Autre caractéristique «commune» : la confession et la nationalité des victimes importent peu aux terroristes. Le seul effet de surprise dans l’acte barbare commis au Québec provient de l’identité et du comportement du tueur : il porte un nom à consonance «non musulmane» et il ne s’est pas fait abattre pour mourir en martyr, préférant se rendre à la police. On dit que des gens ont entendu crier «Allah Akbar !» au moment de l’attaque, mais, dans cette tuerie, il n’y a aucune trace du «label» sinistre des organisations terroristes, comme Daech ou Al-Qaïda, qui ont déjà frappé dans les capitales et dans les villes des pays occidentaux, et dont on annonce régulièrement le démantèlement des cellules. Le résultat est le même : c’est dans un autre Québec que ses habitants vont vivre dorénavant. Ils devront s’y résoudre.

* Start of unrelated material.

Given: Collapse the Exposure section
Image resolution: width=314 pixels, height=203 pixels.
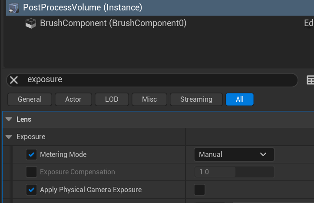Looking at the screenshot, I should coord(9,136).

Les spécialistes qui observent la vie communautaire dans cette province disent qu’il ne s’agit pas d’un «acte isolé». Ils n’évoquent pas pour le moment la catégorie des «agents dormants» qui attendent l’opportunité d’assouvir leur haine à travers ce genre de crimes. Mais les médias et les animateurs du mouvement associatif qui œuvrent au rapprochement des communautés ne manquent pas de souligner que cet acte terroriste est l’indicateur inquiétant d’une escalade dans le registre de l’islamophobie, nourrit par la xénophobie, qui touche le Canada ces dernières années.
Ils rappellent qu’une tête de porc a été déposée devant l’une des portes du centre culturel islamique pendant le jeûne de Ramadan en juin 2016 et, précédemment, dans la province voisine, l’Ontario, un incendie criminel a visé une mosquée, en précisant qu’il a été allumé au lendemain des attentats de Paris du 13 novembre 2015, pour suggérer qu’il revêt un caractère de représailles. De multiples gestes de vandalisme contre leurs lieux de culte et de nombreuses marques de discrimination ont déjà plongé la communauté musulmane dans l’insécurité, alors que les familles qui la composent ont dans leur grande majorité – c’est particulièrement valable pour les Algériens – cherché à fuir l’insécurité en trouvant refuge au Québec. Le terrorisme les a rattrapés.
On peut imaginer les consignes qui ont commencé à être données – surtout à ceux qui ont un patronyme ou un faciès trahissant leur origine – sur les lieux à éviter, l’obligation de changer leurs habitudes, ne pas trop traîner le soir, faire attention, etc. La vie pour eux a changé depuis l’attaque barbare de dimanche. Car la question qui se pose maintenant est de savoir jusqu’où ira le pire en cas de riposte des barbares de «l’autre camp» ? Les réactions indiquent qu’il y a une prise de conscience de ce risque. Mais les appels à «vivre ensemble» suffiront-ils ? Pendant ce temps, la paix progresse en Syrie, comme s’il y avait une délocalisation des «guerres civiles» par contamination.